For Secret Location VP and creative director Pietro Gagliano, the creation of the game hinged on adapting the zaniness of Gaming Show, which is led by three real-life teenage gaming fanatics/hosts Jesse Sukunda, Julia Schwartz and Ian Duchene, as well as its aspirational themes.
“We just kept saying, ‘Let’s embrace the chaos and mash everybody’s ideas together and see what happens.’ That’s part of the charm of what we ended up creating,” Gagliano says. “We also love Gaming Show because it goes behind the scenes of the gaming world and is very aspirational that way. We decided that the digital version should offer simplified lo-fi tools to kids so they understand the process of making a game and can be inspired by other kids’ contributions to the game.”

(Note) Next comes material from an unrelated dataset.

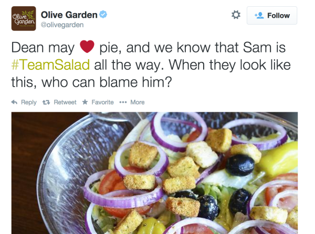Click the red heart emoji in tweet
Screen dimensions: 315x234
tap(87, 48)
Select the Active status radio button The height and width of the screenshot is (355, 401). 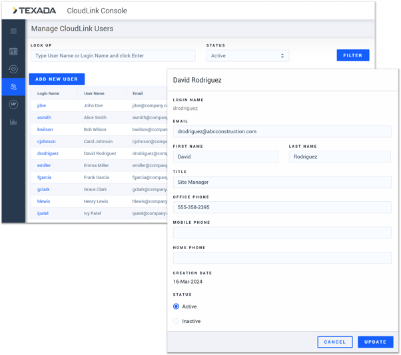click(x=177, y=306)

In total, nearly 650 of the 1,000 submitted elements were heroes, says Voyage. “A lot of the heroes we picked were ones with robust back stories,” she says.

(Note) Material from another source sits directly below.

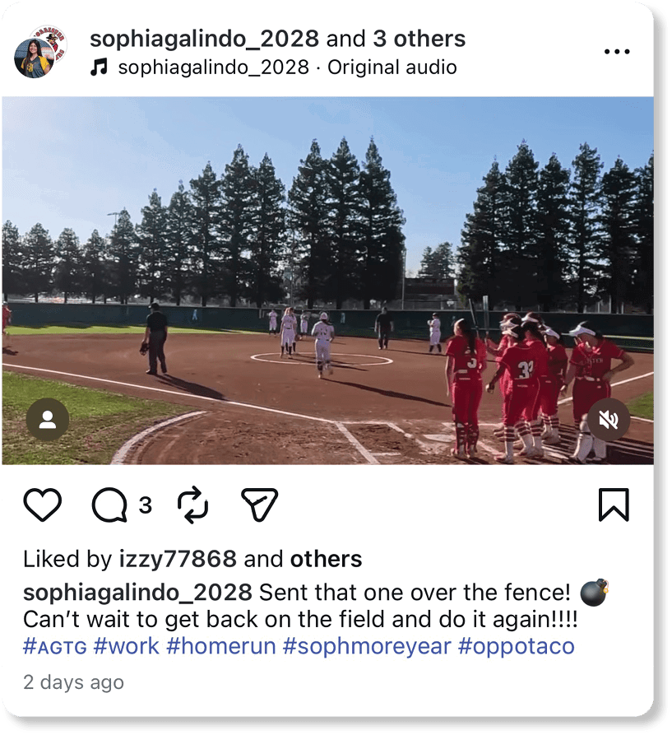
Task: Open sophiagalindo_2028 profile picture
Action: 40,52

Those creative back stories were then incorporated into game mechanisms. For example, one fan’s hero, Nudeasaurus, is desperately searching for dino-sized pants so players who choose the character move through the world collecting the trouser icons.
“Some of the things the kids created surprised us. They made characters that were just big eyeballs. It was so weird and creative,” says Secret Location’s associate creative director Marty Flanagan.
“And because there were so many incredible characters and backgrounds, the endless runner emerged as the best format. We wanted a game you can move through really quickly, that lets players rescue other funny characters using a collection mechanism.”
Another important aspect of the planning phase, Gagliano says, was to determine the legacy of the game campaign.
“If you plan a campaign, the thing that sucks about our industry is it goes away. If there is a campaign that is bouncing people between broadcast and digital, then what does that look like after it’s done?” he says.
“We needed to figure out how to keep the tools online to ensure that kids could still use them, otherwise all the work would go to waste for new fans if it ceased to exist online.”
True to their word, kids can still create, save and play within the Gaming Lab, despite Gaming Game‘s completion.
How the game and lab evolves now depends on Secret Location’s ongoing collaborative work with current XD operator DHX TV and Banger on the newly announced 10 x half-hour second season of Gaming Show. (It’s in production and slated to premiere this summer.)
“We’re working out season two of the show and any updates to the game and lab are to be determined,” says Gagliano. “But there is a major opportunity to leverage the fan community that came together to build the game. They are hungry and waiting, so we just have to figure out what we want to do next.”